STEP 1: Prep and Prime
 
I used a Krylon 2x Black Primer. It took about three seconds to completely cover 5 of these resin skull bases. Of course, you should always wash off any oils or release agents remaining on the model with cool soapy water and a soft toothbrush. I really had to increasethe brightness of this picture, but it's completely covered (albeit lightly).

STEP 2: First Drybrush
I then drybrush with Charadon Granite. I like using foundation paints for the first pass because they seem to have more consistent coverage when there is very little paint on the brush. You should not be timid in this part, so be sure not to use your best brush.
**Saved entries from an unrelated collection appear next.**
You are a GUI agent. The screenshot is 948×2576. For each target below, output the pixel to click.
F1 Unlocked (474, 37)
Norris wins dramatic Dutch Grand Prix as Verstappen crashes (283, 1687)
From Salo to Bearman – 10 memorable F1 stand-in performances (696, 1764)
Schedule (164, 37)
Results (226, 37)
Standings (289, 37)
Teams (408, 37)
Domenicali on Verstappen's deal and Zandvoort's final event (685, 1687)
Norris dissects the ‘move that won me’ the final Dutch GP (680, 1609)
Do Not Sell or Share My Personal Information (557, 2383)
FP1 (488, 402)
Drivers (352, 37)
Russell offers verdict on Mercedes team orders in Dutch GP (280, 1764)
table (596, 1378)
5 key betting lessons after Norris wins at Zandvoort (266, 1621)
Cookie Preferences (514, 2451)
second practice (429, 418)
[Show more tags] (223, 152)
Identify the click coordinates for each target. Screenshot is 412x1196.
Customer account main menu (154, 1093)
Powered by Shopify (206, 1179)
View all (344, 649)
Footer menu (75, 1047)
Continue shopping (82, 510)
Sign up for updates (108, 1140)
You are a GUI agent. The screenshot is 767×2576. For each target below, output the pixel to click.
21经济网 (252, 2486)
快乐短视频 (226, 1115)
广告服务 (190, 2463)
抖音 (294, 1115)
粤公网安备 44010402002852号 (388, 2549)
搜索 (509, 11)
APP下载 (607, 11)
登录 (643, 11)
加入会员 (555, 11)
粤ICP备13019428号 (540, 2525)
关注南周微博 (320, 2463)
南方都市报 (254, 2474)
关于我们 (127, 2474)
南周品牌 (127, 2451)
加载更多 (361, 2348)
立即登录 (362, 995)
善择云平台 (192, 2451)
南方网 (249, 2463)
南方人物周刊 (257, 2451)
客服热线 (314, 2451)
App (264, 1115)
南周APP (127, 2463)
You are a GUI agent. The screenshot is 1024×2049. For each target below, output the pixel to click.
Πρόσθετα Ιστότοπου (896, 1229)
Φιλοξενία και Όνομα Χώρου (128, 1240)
I'm a bit more careful around the edges since I had primed it black. If I had primed in another color, I'd be much more reckless since I'd have to go over the sides again anyway.

STEP 3: First Wash
I really load up a big brush with Badab Black wash and make sure to get into all the nooks and crannies. This really pulls the whole model together and serves as the final shadowing for the piece. Wait until this dries COMPLETELY before continuing on.

 STEP 4: Second Drybrush
The final color is then applied (Bleached Bone). Again, leave very little paint on the brush but this time, lightly rake it across the models. The intent is to partially show the underlying layers, adding depth without the hows of blending.

STEP 5: Second Wash
The change between this step and the last is a bit difficult to see, but a Devlan Mud wash, again applied liberally, really smooths out the drybrush marks and artifacts. There's a reason they call Devlan Mud "Liquid Skill".

And that's it! This works really well on Tyranids, CSMs, Vehicles with some damage, boards, and buildings. It doesn't work quite as well on things with smooth flat panels.


How do you use these two essential techniques? Did I miss any hints for new painters?

1 comment:

  1. Simple techniques but make the world of difference.